В декабре я поддалась на уговоры Шпатца, и он познакомил меня с Теодором Моммом. Этот ротмистр в установившемся в Париже режиме занимал довольно высокий пост. Человеком он оказался весьма непростым и скользким, как и многие чиновники его сорта. Я удивилась, узнав, что он первоклассный коннозаводчик и много лет знает Бальсана; знакомясь со мной, он сказал, что будет чрезвычайно рад помочь мне.

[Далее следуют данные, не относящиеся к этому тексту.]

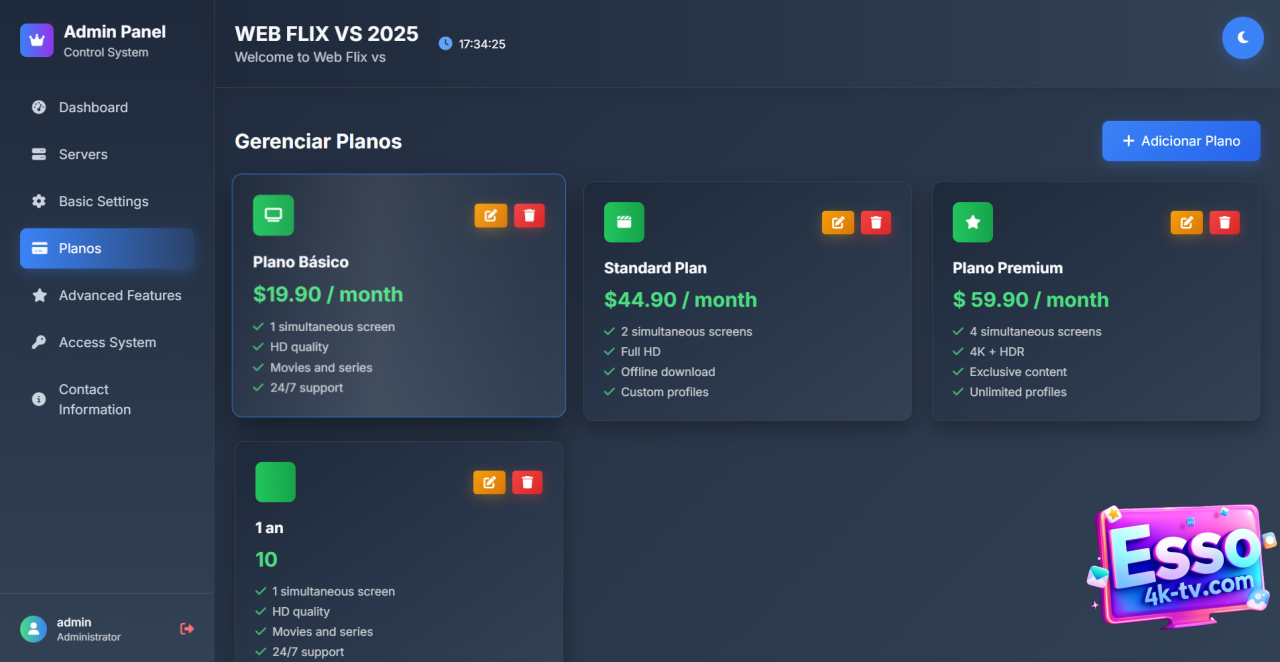This screenshot has height=662, width=1280.
Task: Click the logout icon beside admin
Action: [x=187, y=629]
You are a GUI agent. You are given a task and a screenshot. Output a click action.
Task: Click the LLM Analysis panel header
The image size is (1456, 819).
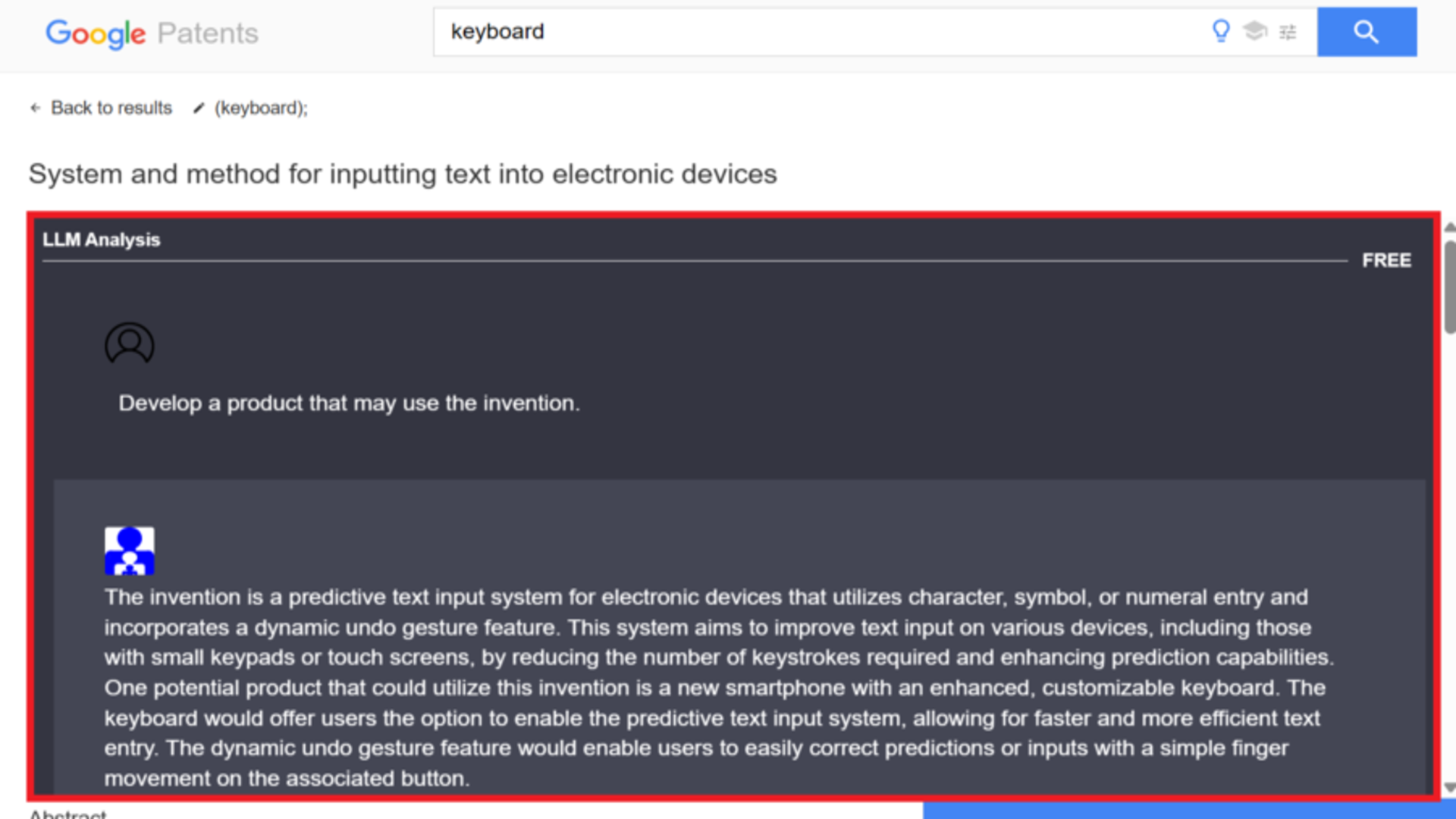pos(102,240)
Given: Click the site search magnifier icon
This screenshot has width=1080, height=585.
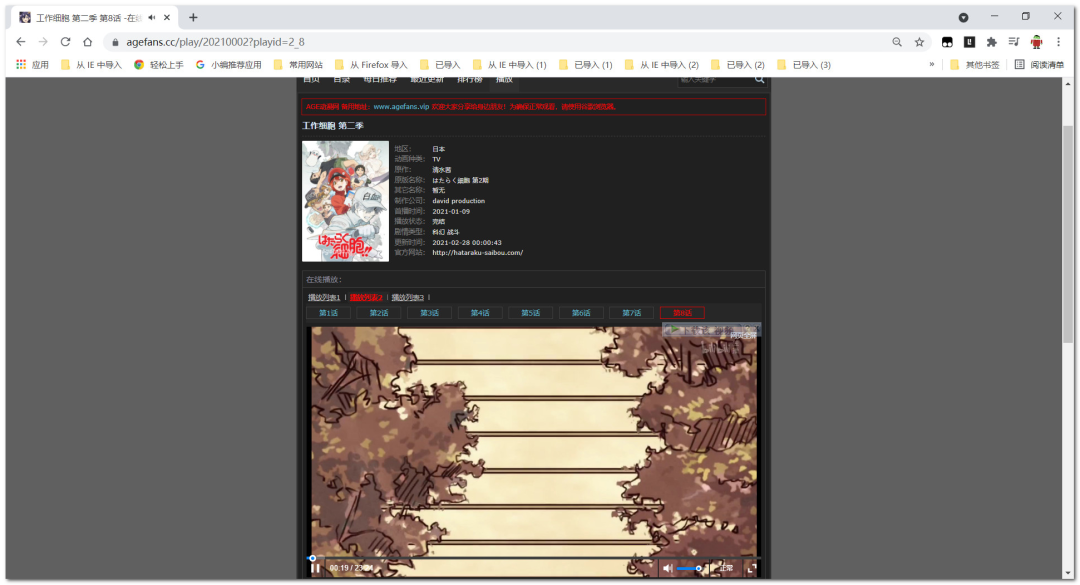Looking at the screenshot, I should 759,79.
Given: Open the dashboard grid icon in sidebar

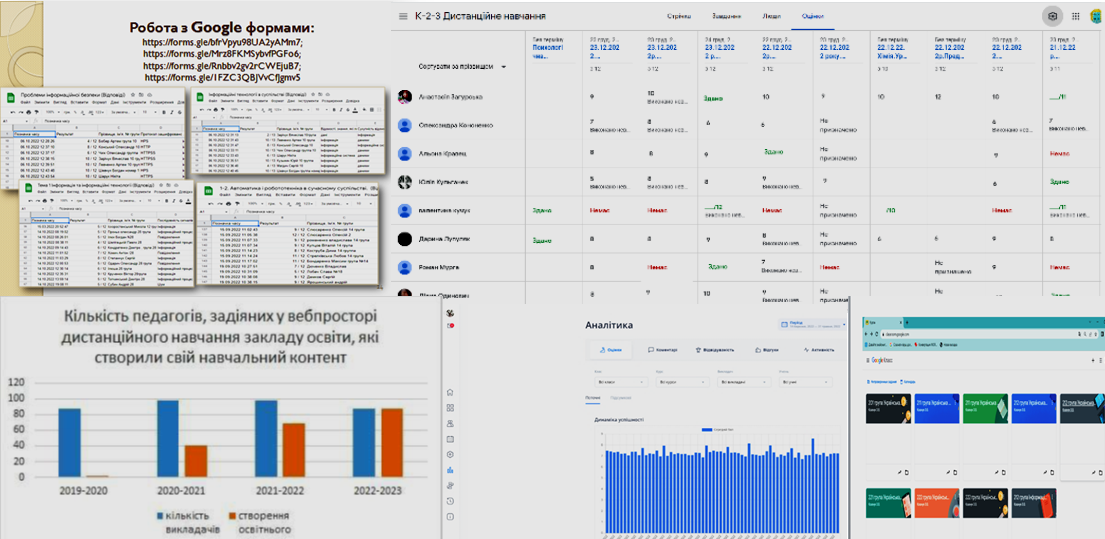Looking at the screenshot, I should tap(451, 408).
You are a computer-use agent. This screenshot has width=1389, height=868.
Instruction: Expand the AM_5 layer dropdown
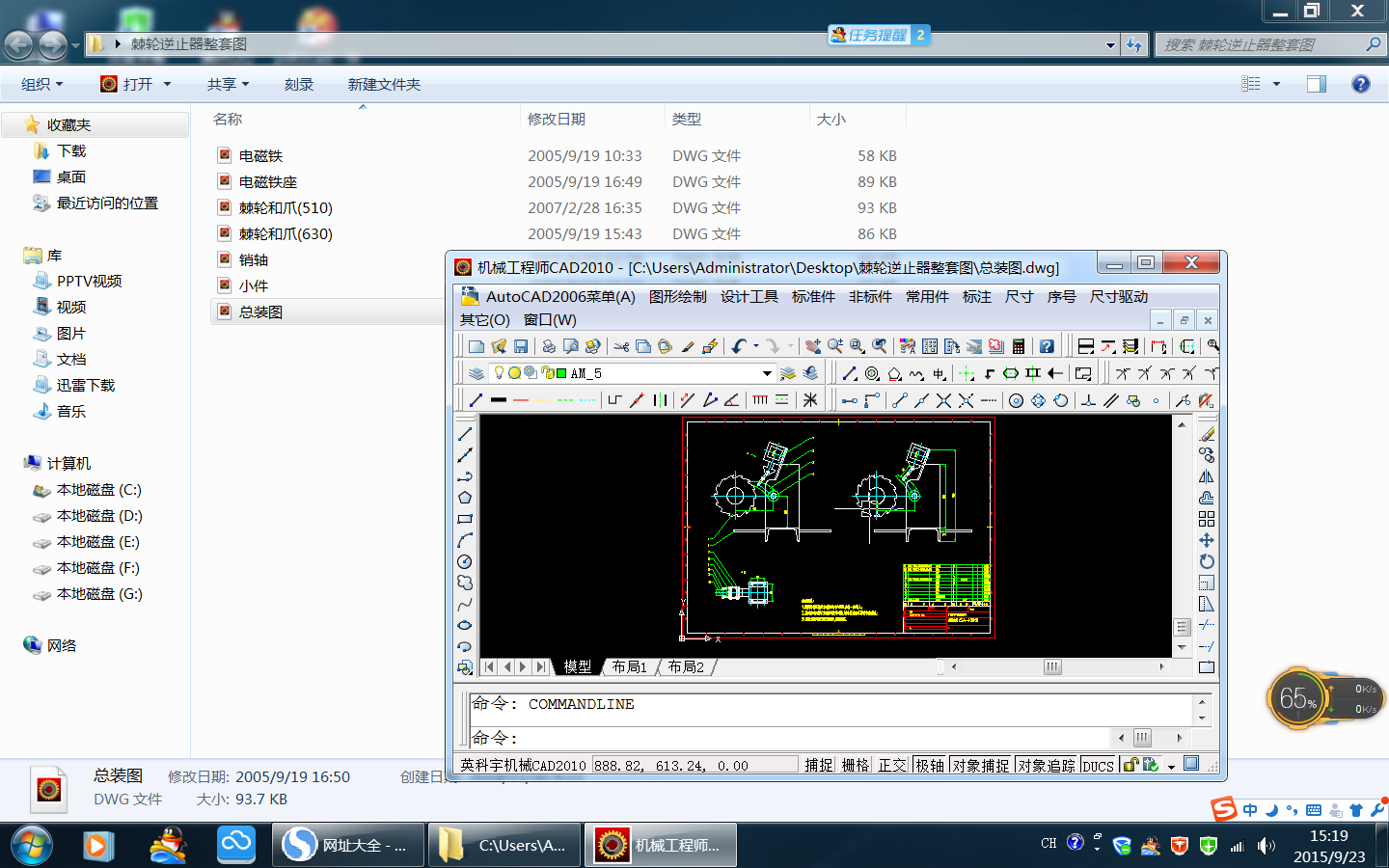click(767, 373)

Еще он сказал, что мое имя, разумеется, давно ему известно и что он надеется, когда-нибудь позже я, возможно, захочу в свою очередь отблагодарить его. Что тут скажешь? Я ответила, конечно, я полностью в его распоряжении, хотя старалась всячески подчеркнуть, что открыть свой салон еще не готова, в отличие от других модельеров, демонстрирующих свои коллекции перед алчными любовницами немецких офицеров и вульгарными женами спекулянтов черного рынка.

Момм печально, хотя и неубедительно вздохнул:

— Да, все это чрезвычайно прискорбно, вы правы, но что тут можно поделать? Подумайте сами, у нас просто нет выбора. Время такое, никуда не денешься. Никто из нас не хочет оказаться на месте вашего племянника.

Я вышла из его кабинета, ломая голову, не таится ли в его словах завуалированная угроза, но Шпатц заверил меня, что Момм, как и многие другие, всего лишь пытается защитить собственные интересы.